In short, all sorts of beautiful madness breaks loose in dimension 8.
But this madness is *tripled* in dimension 24.  In this dimension,
spinors are pairs of octooctooctonions: the octonions tensored with
themselves thrice!  But more importantly, this is the dimension where
Monstrous Moonshine lives.  While bosonic string theory works best in
26-dimensional spacetime, two of those dimensions really come from the
fact that a string worldsheet is a 2d surface, so the real magic comes
from secret relations between 2-dimensional stuff (complex analysis) and
the number 24.  

Some of this boils down to the fact that the only specially symmetric
lattices in 2 dimensions are the square lattice and the hexagonal one,
and 4 x 6 = 24.  But there's a lot more going on!  For example, there's
a marvelous lattice in 24 dimensions called the Leech lattice, which
gives the densest lattice packing of spheres in that dimension.  It also
gives rise to a lattice in 26-dimensional spacetime, and if we cleverly
use this to compactify 26d spacetime and do bosonic string theory there,
we get a string theory whose symmetry group is the Monster: the largest
sporadic finite simple group!  The dimensions of the irreducible
representations of the Monster are closely connected to the coefficients
of an important function in complex analysis, called the j-function -
this connection is known as Monstrous Moonshine.

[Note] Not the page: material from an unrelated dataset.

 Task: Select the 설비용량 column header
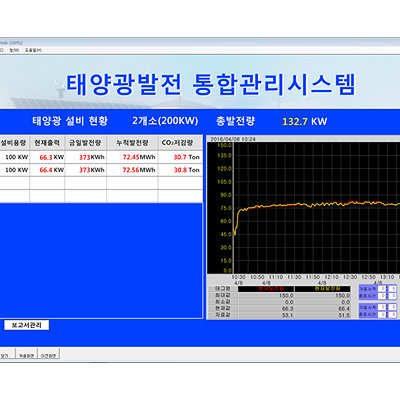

I've said all this stuff more carefully and in much more detail in
previous Weeks, so don't mind if it went by in a blur this time.  Right
now I'm just trying to remind you of how cool these dimensions are!

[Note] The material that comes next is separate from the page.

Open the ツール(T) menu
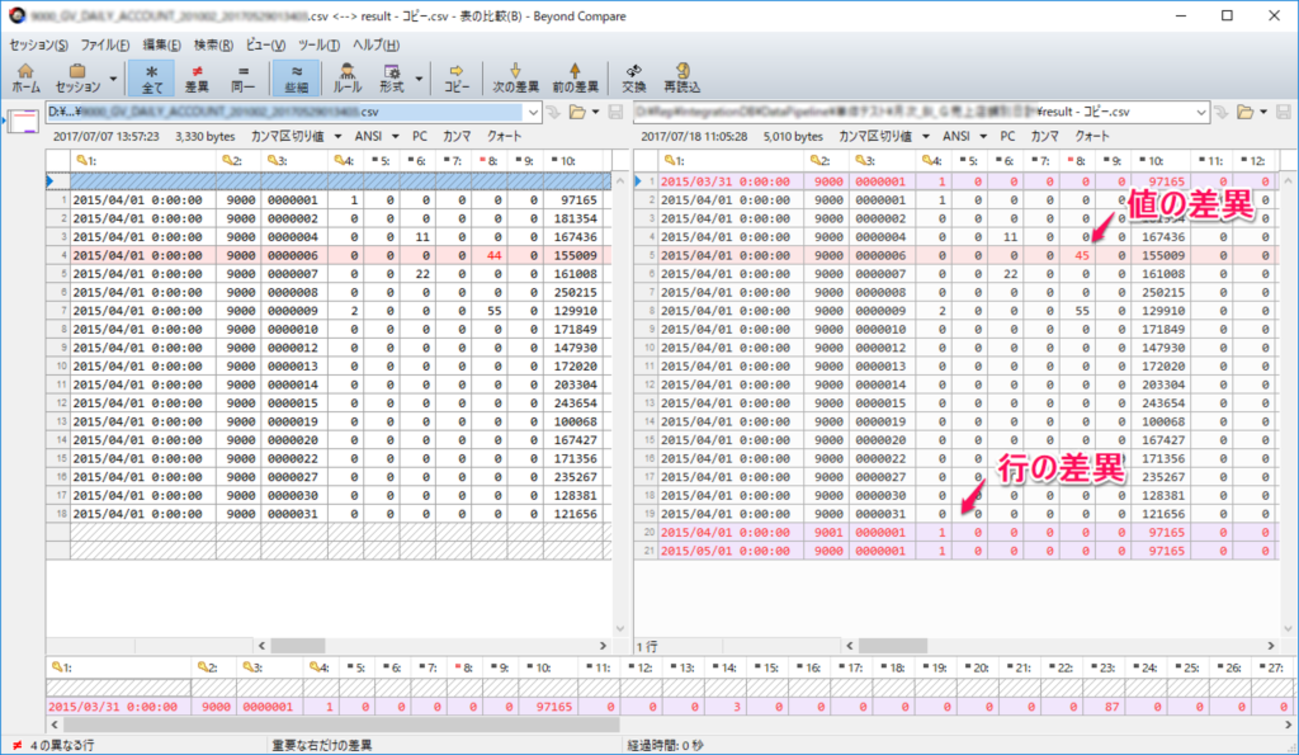 pos(318,45)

11 dimensions is more mysterious, at least to me.  String theorists
believe it's the right dimension for M-theory, their favorite candidate
for the Theory of Everything.  I'm still struggling to understand the
math that makes this dimension special.  Luckily, someone sent me a
paper which provides a tiny tantalizing clue - a relation between the
numbers 8, 11, and 24:  

2) Thomas Puettmann and A. Rigas, Isometric actions on the projective
planes and embedded generators of homotopy groups, available at
http://www.ruhr-uni-bochum.de/mathematik8/puttmann/index.html 

The simple idea standing behind their work is that

pi_{11}(S^8) = Z/24.

In other words: the 11th homotopy group of the 8-sphere is the group
of integers mod 24.  This is just a reflection of the fact that the

pi_{n+3}(S^n) = Z/24

whenever n is big enough.  I touched upon the importance of this
for string theory in "week102".  

But it gets cooler.  S^8 is just the octonionic projective line OP^1.
The octonionic projective plane, OP^2, is formed from OP^1 by gluing on
some extra stuff.  However, this extra stuff is sufficiently
high-dimensional that it doesn't affect the 11th homotopy group, so we
get

pi_8(OP^2) = Z/24

Now, what Puettman and Rigas do is find an 11-sphere *embedded*
in the octonionic projective plane that generates the group Z/24.
In fact, it's a minimal surface: there's no way to wiggle it a
bit to make the "area" less!  It's the analogue for OP^2 of the 
2-sphere in CP^2 defined by the equation x^2 + y^2 + z^2 = 0.
(Puettman and Rigas also describe an analogous 5-sphere in the
quaternionic projective plane that generates pi_5(HP^2) = Z/2.)

Could this geometrical fact have some application to M-theory?  I bet 
it will.  Could it be a useful clue to the math linking these special 
dimensions?  We'll see.

Now for something a bit less flashy, but related:

Back in "week145", when I was trying to understand the octonionic
projective plane, I explained Desargues' theorem.  This is a cute
theorem about a pair of triangles which holds in real, complex or
quaternionic projective geometry, but not for the octonionic projective
plane.   Earlier, in "week106", I explained how projective geometries
give quantum logics.  The basic idea is that we think of points, lines,
planes and higher-dimensional subspaces as propositions.  If the
subspace P is contained in the subspace Q, we say P "implies" Q.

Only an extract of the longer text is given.